Bita melihat sekeliling, tapi tak ada satu pun dari mereka yang menonton maumelerai keduanya. Mau tak mau, Bita akhirnya maju dan menarik Atha menjauh.

"Atha! Udah! Plis, udah!" ucap Bita dengan suara rendah namun terkesan penuh emosi.

Ditahan Bita dengan jari-jarinya yang mencengkeram pergelangan tangannya dengan kuat, tak urung membuat Atha akhirnya berhenti menyerang Ravel.

Ravel menghampiri Atha dan berbisik di telinganya, "Cuma gara-gara cewek kayak dia lo bikin gue babak belur, Tha? Kenapa lo bisa pake cewek-cewek gue, tapi gue nggak bisa pake dia?"

Atha menggertakkan giginya. "Dia bukan cewek murahan kayak cewek-cewek lo."

"Jadi, lo bayar berapa dia sebelum lo tidurin?" tanya Ravel lagi sambil tersenyum menyeringai.

Atha melayangkan tinjunya sekali lagi ke wajah Ravel, sebelum akhirnya pergi dari sana sambil menggenggam tangan Bita.

Ravel mengusap pipinya yang terasa perih sebelum berkoar-koar menyuruh mereka yang menonton perkelahian tadi untuk membubarkan diri.
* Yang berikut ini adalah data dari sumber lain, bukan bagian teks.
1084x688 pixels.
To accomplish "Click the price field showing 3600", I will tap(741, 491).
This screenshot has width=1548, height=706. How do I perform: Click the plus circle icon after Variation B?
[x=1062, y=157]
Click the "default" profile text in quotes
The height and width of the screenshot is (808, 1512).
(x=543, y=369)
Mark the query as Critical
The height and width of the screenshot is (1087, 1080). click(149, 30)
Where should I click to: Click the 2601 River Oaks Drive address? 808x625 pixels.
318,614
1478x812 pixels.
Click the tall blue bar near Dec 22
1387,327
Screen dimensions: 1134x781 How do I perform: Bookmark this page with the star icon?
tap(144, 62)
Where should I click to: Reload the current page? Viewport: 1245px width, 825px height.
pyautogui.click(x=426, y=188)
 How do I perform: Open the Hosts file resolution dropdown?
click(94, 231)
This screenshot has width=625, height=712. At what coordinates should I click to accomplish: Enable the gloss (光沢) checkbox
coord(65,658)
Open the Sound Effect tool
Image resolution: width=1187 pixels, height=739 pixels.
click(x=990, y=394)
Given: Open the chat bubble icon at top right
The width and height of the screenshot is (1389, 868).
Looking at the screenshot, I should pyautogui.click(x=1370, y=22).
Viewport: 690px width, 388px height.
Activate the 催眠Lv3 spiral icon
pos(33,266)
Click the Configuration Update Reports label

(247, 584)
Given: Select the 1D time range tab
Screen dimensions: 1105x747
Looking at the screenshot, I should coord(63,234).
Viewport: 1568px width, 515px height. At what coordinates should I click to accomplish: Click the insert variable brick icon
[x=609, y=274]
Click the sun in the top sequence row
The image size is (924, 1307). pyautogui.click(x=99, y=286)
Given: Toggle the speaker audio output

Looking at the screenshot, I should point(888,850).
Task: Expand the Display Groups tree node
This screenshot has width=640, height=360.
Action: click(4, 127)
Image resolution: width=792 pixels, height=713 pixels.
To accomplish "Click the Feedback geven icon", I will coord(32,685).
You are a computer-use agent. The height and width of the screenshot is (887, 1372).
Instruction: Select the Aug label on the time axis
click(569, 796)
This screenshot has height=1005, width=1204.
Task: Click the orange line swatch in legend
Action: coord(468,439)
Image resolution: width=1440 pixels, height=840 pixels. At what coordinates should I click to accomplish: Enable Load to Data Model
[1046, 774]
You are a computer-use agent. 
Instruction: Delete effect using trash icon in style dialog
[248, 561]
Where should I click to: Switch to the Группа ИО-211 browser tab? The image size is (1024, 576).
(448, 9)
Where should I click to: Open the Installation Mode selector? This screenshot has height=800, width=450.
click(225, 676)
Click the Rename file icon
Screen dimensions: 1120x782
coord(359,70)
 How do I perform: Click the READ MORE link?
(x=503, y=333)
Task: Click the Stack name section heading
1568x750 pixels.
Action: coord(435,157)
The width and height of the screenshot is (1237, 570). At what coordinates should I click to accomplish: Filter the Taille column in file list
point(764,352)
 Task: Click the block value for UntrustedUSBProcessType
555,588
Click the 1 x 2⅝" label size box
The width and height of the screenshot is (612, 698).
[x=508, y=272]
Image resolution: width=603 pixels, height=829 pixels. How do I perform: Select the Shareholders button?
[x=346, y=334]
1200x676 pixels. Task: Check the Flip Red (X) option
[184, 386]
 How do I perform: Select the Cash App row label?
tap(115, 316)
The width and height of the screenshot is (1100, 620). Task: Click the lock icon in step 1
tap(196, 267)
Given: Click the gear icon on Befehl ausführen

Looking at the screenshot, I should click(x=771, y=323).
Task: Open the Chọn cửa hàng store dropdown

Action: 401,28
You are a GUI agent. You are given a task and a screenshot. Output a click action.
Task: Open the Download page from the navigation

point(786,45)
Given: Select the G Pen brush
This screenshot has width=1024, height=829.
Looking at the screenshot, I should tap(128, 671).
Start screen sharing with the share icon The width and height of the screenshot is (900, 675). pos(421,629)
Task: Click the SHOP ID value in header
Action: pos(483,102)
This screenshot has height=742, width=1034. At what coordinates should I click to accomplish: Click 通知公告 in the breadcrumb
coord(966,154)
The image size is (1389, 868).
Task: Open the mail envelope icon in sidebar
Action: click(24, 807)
"Sialan! Nama gue jadi jelek gara-gara tuh cewek!" umpatnya kesal bukan main.

****

"Ngapain berantem?" tanya Bita setelah mereka tiba di tempat parkir. Untuk sekarang, hanya tempat itu yang sepi dan Bita rasa aman untuk membicarakan hal-hal yang berbau rahasia pada Atha.

"Kenapa nggak bilang aku kalau Ravel kemarin macem-macem?"

Ketimbang menjawab pertanyaan Atha, Bita justru mengatakan sesuatu yang membuat Atha mendadak tegang.

"Aku telat mens. Udah sepuluh hari."

Sesaat, Bita melihat keterkejutan di mata Atha.

"Bi-biasanya gimana?"

Bita menatap sepasang mata yang dipenuhi rasa takut itu dengan seksama.  "Biasanya, enggak. Gimana kalau aku ...?"

Atha menggigit bibirnya dengan gusar. "Jangan sampe. Aku bisa mati dibuat Bang Agy sama papa kamu, dan orangtuaku juga."

"Kalo aku beneran hamil, gimana?" tanya Bita disertai degup jantungnya yang berdebar kencang.

Atha menatap Bita dengan mata membelalak. "Plis, jangan sampe. Aku nggak bakal siap."

Bita bungkam, ditelan rasa kecewa.

Tapi, siapa yang akan siap dengan kenyataan itu seandainya benar terjadi?

Dia pun tidak siap. Tidak akan pernah siap.

***

"Tolong obat untuk sakit kepalanya satu bungkus, ya," ucap Amira pada seorang penjaga apotek.

Belakangan ini kepalanya sering diserang migrain, dan ia butuh obat untuk meredakannya.

Perempuan muda itu mengangguk dan segera memberikan obat yang Amira minta, kemudian bertanya, "Ada lagi, Bu?"

Amira menggeleng dan tersenyum. Namun, ketika hendak melakukan transaksi, dia teringat akan sesuatu.

"Test pack-nya, satu," ucapnya lebih cepat dari yang dia rencanakan.